4BETTER OR WORSE- The week in review

Most tradition-bound: UVA students overwhelmingly reject a referendum to create a multiple-sanction honor system, the Cavalier Daily reports. Seventy percent of those voting choose to stick with the single-sanction honor code and its punishment of expulsion. 

Most like Bizarro World: Rivanna Water and Sewer Authority customers use less water and sewer– so their rates could climb 11 to 12 percent in the coming fiscal year.

Harshest sentence for consensual sex: Tammy Harlow Cox, 40, gets 14 months in jail for having cavorting with three 16- and 17-year-old Greene County high school students. Cox pleads guilty to five counts of contributing to the delinquency of a minor February 19 and is prohibited from proximity to schools or minors. Tasha Kates has the story in the Daily Progress.

Harshest sentence for "sexting": Christopher Atkinson, 24, of Virginia Beach and the band Celebrity Gunfight gets a year in jail February 23 for asking a Louisia County 16-year-old girl to send him a nude photo of herself, which she did in September, according to the AP.

Harshest sentence for NPR lovers: The budget passed by the House of Delegates chops $3.28 million– all state funding– for public radio and television, according to a Brian McNeill report in the Progress. 

Latest furloughs: GE Fanuc puts 300 of its 600 workers on furlough for two weeks without pay the last week in February. And Media General, parent company of the Daily Progress, gives its employees 10 days of unpaid vacation with four to be taken by the end of March. Progress offices will be closed the four Mondays in March, but will continue a seven-day-a-week publication schedule, according to the paper.
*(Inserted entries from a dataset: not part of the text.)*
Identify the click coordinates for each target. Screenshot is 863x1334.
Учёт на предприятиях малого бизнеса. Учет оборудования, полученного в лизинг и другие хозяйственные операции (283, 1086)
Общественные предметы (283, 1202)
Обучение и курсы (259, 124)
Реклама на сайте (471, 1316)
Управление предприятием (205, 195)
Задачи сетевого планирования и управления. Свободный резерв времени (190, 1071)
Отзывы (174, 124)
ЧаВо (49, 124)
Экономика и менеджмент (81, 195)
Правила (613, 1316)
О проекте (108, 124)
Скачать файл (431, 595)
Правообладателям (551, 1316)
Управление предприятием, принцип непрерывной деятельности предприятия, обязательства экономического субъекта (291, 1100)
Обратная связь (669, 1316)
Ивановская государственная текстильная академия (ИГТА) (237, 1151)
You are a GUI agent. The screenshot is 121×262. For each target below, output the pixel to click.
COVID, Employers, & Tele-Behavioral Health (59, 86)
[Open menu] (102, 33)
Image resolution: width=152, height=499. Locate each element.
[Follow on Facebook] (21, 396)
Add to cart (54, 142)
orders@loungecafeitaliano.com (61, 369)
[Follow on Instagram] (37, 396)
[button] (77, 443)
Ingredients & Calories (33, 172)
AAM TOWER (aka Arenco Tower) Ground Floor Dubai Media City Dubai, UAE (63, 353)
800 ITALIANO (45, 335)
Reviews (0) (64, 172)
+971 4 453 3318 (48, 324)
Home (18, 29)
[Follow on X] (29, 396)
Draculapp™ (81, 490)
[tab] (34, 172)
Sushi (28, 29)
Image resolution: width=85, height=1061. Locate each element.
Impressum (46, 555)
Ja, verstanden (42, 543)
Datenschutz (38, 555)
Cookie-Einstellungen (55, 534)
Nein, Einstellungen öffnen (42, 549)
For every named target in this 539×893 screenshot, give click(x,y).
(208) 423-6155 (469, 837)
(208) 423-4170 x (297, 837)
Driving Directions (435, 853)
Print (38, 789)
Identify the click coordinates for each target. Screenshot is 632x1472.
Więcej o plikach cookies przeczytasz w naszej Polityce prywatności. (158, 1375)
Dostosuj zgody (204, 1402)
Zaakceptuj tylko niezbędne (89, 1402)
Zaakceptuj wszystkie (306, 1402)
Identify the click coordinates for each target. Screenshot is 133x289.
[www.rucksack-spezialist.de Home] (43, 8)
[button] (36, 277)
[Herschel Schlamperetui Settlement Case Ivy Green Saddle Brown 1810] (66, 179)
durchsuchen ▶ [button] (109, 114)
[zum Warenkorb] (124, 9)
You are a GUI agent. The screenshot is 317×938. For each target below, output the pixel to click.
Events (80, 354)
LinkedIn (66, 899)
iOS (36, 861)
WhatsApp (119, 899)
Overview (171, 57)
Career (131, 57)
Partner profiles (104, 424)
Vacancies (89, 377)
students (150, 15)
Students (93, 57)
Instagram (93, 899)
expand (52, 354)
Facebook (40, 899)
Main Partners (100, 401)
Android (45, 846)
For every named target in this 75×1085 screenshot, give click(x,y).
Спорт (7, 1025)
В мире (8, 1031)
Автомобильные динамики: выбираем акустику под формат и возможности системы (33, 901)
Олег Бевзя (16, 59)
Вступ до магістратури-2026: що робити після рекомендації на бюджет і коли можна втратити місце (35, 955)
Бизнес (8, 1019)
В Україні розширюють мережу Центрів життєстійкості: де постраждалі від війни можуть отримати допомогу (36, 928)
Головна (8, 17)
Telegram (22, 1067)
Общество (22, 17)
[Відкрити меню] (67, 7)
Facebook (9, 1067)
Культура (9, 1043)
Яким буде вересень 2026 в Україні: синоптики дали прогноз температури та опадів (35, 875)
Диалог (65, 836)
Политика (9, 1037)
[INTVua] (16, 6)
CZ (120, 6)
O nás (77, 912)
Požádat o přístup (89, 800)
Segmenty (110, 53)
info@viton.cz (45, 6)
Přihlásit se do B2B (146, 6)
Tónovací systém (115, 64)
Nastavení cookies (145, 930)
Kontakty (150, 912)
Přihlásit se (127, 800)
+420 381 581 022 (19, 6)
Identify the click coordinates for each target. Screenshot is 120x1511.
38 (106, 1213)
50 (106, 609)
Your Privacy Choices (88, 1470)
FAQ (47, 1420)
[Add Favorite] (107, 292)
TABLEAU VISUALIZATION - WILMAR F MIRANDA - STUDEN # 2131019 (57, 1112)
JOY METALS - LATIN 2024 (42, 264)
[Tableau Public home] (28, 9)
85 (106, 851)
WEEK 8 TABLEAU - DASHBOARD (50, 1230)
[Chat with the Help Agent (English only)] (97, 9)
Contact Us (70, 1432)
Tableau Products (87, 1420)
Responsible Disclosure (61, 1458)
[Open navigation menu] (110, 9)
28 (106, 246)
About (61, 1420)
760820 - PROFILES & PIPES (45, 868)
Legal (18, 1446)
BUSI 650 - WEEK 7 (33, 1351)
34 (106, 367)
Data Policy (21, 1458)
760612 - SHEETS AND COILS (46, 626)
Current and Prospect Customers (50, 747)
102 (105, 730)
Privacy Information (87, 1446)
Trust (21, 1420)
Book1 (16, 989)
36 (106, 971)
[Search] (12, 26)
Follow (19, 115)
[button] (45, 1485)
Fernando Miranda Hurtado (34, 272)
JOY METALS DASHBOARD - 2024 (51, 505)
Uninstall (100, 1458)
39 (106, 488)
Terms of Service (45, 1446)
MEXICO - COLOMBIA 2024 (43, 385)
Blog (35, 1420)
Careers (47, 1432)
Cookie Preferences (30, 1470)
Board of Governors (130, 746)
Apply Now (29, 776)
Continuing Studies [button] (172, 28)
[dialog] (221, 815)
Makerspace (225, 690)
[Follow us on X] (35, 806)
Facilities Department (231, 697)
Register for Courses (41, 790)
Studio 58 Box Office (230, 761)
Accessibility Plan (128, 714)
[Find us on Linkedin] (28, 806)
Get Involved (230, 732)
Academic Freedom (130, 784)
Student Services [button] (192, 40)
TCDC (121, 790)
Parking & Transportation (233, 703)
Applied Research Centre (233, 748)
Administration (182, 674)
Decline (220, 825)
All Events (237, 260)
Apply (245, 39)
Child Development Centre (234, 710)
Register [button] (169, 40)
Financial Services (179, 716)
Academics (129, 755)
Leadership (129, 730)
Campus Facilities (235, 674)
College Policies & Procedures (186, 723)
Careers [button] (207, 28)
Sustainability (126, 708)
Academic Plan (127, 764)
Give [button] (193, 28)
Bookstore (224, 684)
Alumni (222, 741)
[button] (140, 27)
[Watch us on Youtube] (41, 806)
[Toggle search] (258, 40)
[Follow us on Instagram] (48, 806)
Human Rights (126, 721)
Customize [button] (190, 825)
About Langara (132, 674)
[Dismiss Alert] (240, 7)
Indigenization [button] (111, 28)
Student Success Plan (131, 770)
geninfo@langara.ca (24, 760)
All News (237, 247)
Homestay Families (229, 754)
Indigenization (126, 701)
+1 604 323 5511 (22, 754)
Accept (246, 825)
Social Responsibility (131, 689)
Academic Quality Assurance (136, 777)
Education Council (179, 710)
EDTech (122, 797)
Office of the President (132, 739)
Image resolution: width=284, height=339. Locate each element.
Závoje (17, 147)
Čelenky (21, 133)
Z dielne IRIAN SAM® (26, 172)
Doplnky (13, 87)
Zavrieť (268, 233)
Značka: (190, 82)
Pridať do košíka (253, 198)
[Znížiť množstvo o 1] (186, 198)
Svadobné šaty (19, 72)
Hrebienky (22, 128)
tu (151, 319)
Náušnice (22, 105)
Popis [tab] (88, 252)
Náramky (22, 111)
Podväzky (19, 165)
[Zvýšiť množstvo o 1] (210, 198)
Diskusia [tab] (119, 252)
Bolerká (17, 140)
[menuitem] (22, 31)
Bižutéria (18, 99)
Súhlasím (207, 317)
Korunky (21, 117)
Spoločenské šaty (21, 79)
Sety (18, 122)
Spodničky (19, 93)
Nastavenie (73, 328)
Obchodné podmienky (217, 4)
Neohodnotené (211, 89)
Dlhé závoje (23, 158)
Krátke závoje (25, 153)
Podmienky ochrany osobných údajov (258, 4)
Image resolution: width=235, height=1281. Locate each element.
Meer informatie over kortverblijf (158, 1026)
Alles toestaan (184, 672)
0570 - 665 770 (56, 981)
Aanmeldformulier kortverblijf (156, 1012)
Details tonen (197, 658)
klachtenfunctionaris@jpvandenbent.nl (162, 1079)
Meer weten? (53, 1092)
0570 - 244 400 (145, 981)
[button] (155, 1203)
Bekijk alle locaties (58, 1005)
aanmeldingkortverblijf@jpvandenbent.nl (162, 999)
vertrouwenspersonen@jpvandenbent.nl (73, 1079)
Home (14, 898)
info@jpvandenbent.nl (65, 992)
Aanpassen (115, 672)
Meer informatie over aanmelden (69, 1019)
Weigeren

Latest hit to bipartisanship: The House of Delegates nixes the redistricting bill that state Senator Creigh Deeds introduces every year– this was the seventh– to have a bipartisan commission draw up legislative and congressional districts to get rid of the ridiculous regions we now have– like Deeds', for instance, which stretches from the West Virginia border to Charlottesville.

Latest UVA football player arrests: Anthony Mosley, 20, is charged with disorderly conduct at a February 21 dance at the Student Activities Building when he becomes "combative," according to a release. Ausar Amad Walcott, 19, is charged with obstruction of justice when he comes to the aid of his teammate.

Worst alleged party crasher: University Police charge Timothy Montree Jones, 21, of Martinsville with possession of marijuana and obstruction of justice after he attempts to enter the same dance and flees UVA police, according to a release. 

Biggest fundraising snafu: The anonymous donor who pledged $250K for Albemarle High's fake turf field reneges, leaving football players to play on real grass.

Biggest chicken kerfluffle: Charlottesvilleans like to the idea of grow local, until it comes to chickens in a downtown Charlottesville neighborhood. After the initial NIMBY reaction, neighbors calm down when they learn that no roosters would inhabit the coop Gilliam Grimm and Elvira Hoskins want to build on their property. CBS19 has the story.

Best history project: Charlottesville High seniors are working on a project to preserve the legacy of Jefferson, Burley, and Lane schools, and seeking alumni from 1950 to 1965 to tell their stories. Interested alums should call 245-2410.

Most excellent order: Queen Elizabeth II will knight former U.S. senator John Warner, 82, in the spring for his staunch advocacy of Anglo-American relations. He becomes one of a handful of foreigners honored as a Knight Commander of the Most Excellent Order of the British Empire, according to the Washington Post.